In 1997, 1 GB hard drives were the largest available for the average consumer. Now it's 2007, and we have 850 GB hard drives available in most tech retail stores. That's an 850x increase over a decade. It's likely we will see that trend continue over the next decade. So it's more than likely by the time this project is nearing its end, we'll be dealing with 700 TB hard drives, and that's at the low end of the market.
I saw a documentary not long ago about doing just this photographing of the same piece of sky, only with longer intervals than 30 seconds. Anything moving would automagically be flagged by the software, it's vector computed. Correct me if I'm wrong, but from what I can tell of this project, it's going to do exactly that (and more), but on a larger scope, and with better accuracy?
Indeed!
The LHC will produce more data, but we also don't care about most of it. The vast majority of it is junk. The "interesting" physics (particles like W and Z bosons, top quarks, higgs, etc) are about 10^-9 of the events. It is a huge needle in a haystack problem and we throw out most data. We have many experts and professors who design "triggers" which, based on a subset of information that can be delivered to them in a reasonable time, decide whether a given proton-proton collison contains new physics. Many theorists these days are making dents in walls with their heads trying to think of ways these triggers might be missing important information, so that we can suggest changes before it's too late. This is a lot of dedicated silicon, FPGA's, VME crates, etc. Slashdotters should drool. Anyway, we throw out the vast majority of information.
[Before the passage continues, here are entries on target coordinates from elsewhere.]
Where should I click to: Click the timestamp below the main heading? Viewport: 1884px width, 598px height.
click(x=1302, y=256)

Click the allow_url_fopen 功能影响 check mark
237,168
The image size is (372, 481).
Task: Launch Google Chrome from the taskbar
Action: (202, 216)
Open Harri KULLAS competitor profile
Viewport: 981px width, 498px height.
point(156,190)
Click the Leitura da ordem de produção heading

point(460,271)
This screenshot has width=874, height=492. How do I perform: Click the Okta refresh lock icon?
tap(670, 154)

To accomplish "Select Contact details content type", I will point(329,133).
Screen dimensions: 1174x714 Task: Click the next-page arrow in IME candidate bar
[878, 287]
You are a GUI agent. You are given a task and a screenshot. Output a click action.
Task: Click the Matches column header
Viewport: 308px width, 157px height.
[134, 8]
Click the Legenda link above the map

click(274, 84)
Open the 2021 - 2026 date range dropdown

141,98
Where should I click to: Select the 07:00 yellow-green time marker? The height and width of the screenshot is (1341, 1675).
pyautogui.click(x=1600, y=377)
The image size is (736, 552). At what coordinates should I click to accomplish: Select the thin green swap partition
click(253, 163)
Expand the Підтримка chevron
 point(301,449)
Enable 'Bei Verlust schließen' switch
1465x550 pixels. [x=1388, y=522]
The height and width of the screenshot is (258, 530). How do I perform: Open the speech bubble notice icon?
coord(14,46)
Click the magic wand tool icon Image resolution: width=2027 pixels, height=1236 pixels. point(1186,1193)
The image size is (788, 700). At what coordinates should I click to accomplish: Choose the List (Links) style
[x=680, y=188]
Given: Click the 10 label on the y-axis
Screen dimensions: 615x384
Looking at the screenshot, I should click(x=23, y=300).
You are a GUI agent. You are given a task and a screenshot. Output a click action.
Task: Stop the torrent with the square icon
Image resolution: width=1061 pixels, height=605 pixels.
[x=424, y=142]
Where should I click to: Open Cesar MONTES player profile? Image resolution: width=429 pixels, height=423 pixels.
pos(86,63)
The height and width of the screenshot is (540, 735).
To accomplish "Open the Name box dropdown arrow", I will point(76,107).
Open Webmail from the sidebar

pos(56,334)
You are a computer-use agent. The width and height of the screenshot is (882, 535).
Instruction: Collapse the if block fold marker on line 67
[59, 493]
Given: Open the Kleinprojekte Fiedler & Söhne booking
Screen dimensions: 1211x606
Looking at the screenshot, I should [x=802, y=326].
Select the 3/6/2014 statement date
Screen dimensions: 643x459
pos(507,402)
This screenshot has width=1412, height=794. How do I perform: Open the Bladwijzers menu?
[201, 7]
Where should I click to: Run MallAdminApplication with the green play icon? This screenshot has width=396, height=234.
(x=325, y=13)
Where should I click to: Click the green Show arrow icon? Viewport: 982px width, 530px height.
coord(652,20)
By comparison, LSST is trying to store everything. Scroll up for an interesting comment about calibrating ambient brightness and seeing. I can't answer which will deliver more information, but both are incredibly interesting challenges.
Data challenges abound. We have designed the LHC Grid to distribute this information. There will be several data warehouses located around the world at national labs and universities. Even after the triggers decide what is "interesting", more sophisticated algorithms, with access to all the data in a single proton-proton collision are applied. Then, humans are applied to the data and we will try to dig out new signals from this.
In all this we expect to find (among other things) the origin of mass and Dark Matter, and we're working hard to prepare for the onslaught of data. :)
-- Bob
1^2=1; (-1)^2=1; 1^2=(-1)^2; 1=-1; 1=0.
Hm, Google searching space... I'm waiting for the time google will search in people's bodies and catalog their illnesses.
The shop I'm at has been working the image processing and data storage problem for PanSTARRS, another sky survey project that is a bit further along (they have a test scope up and running on Maui). It's interesting to me that both projects are at once using conventional solutions and thinking outside of the box.
Conventional: LSST will use a single large telescope and detector; PanSTARRS (as it stands) intends to use a dedicated compute cluster for data reduction.
Novel: LSST is leaning towards distributing its data reduction task over Google's huge server farm; PanSTARRS will use four off-the-shelf 1.8m telescopes, each with a 1.4GP detector, mounted together to image the same piece of sky, and merging the overlapping images in post processing.
When I was working on the project, one of PanSTARRS requirements was to finish analyzing one night's viewing before the following sunset. Early on, the principal investigators decided to solve the image storage issue by not storing them permanently. Instead, once the science for a night's imaging had been extracted (astrometry, LEO or supernova detection, etc), the original images would hit the bit bucket. Whether they've stuck with that I don't know.